Procedure: You will list and describe the steps you took to complete the project. Usually this is listed in a numbered sequence. This part shows the stages of the project so that another person can carry out the experiment.
Observations and Results: In this section, you will tell what you learned from the project. It is also IMPORTANT to include all graphs, charts, or other visual data (pictures) that helps to show your results.
Conclusion: This is a brief statement explaining why your project turned out the way it did. You should explain why the events you observed occurred. Using the word “because” is a good way to turn an observation into a conclusion. The conclusion should tell whether the hypothesis was proven or not proven. Also give the reason(s) why you chose to learn more about the subject. You could also add what you know now that you didn’t know before you completed your project.
Reference Page: The bibliography should list all the printed materials you used to carry out the project. Items should be listed in alphabetical order in a standard format. These websites are a great place to go to find the proper way of writing a bibliography. http://www.bibme.org/ , http://www.easybib.com or http://www.knightcite.com Also http://www.Icyte.com lets you “tag” information from Internet sources as you research.
- A lot of kids are scared of speaking in public or to a teacher/judge. Just imagine they are a fellow scientist who just wants you to share what you learned. Relax, smile, and have fun. Remember, you are the expert and you had fun doing the project. But if you are a little nervous, here are some things that you need to do during the presentation.
- Look sharp, feel sharp, and you will be sharp. Dress nice that day, be polite, and speak clearly. You will show that you have confidence. Don’t forget to look at your audience.
- Introduce yourself. Point to the title of your display. Tell your audience why you chose to study this.
- State your topic that you studied.
- Talk about what you learned while researching your topic.
- Talk about the sources (books, websites, and interviews) that helped you understand your topic.
- Tell about your project and explain the steps you took to conduct your experiment or how you constructed your project. Be sure to mention all the materials involved and point out the pictures that you may have taken.
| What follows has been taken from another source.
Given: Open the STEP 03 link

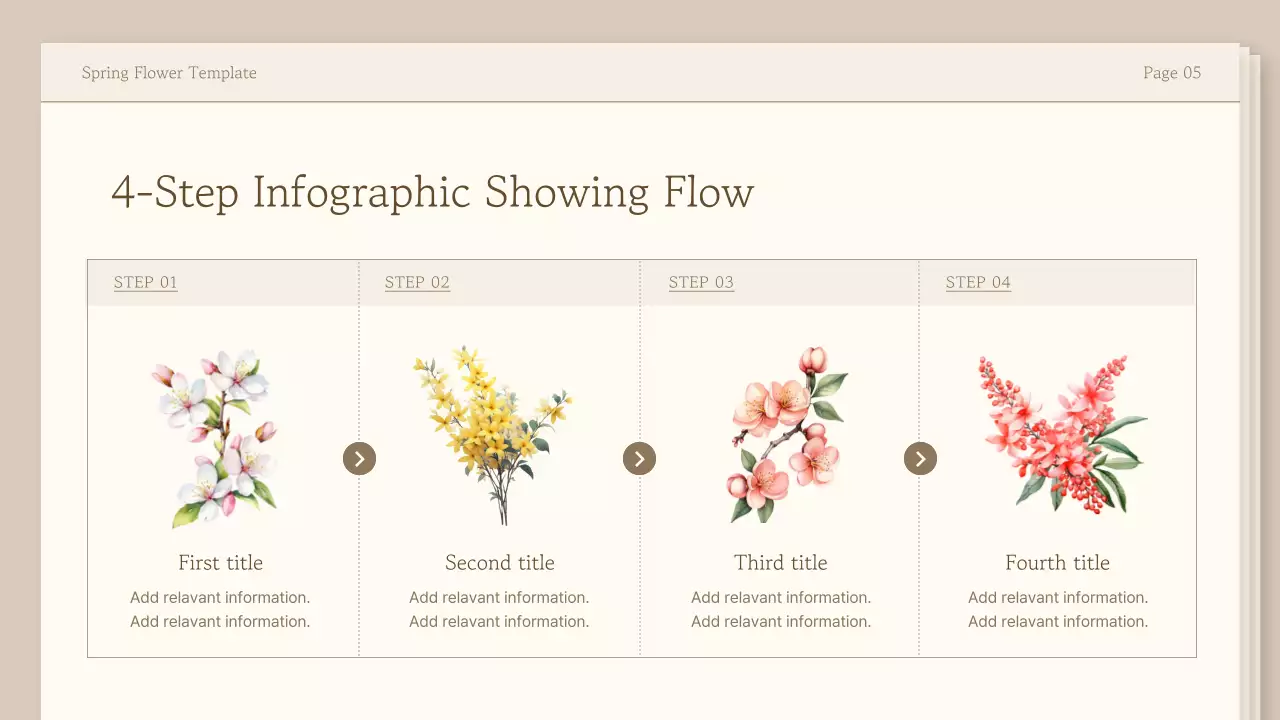Looking at the screenshot, I should pyautogui.click(x=701, y=282).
- If it applies, be sure to show them that you tested your experiment at least 3 times.
- Show them all of the cool graphic organizers that you made, like your tables and charts. Remember to point out the labeled parts of your graph or table to show that you know what it represents.
- Be sure to explain what everything on display means. Make sure you can read your graphs and tables. Let them know if you were surprised by the results, or if you know what would happen because you studied about it.
- Make sure you sound like an expert on your topic. Always use the appropriate vocabulary especially by using words from the Scientific Method and proper science vocabulary.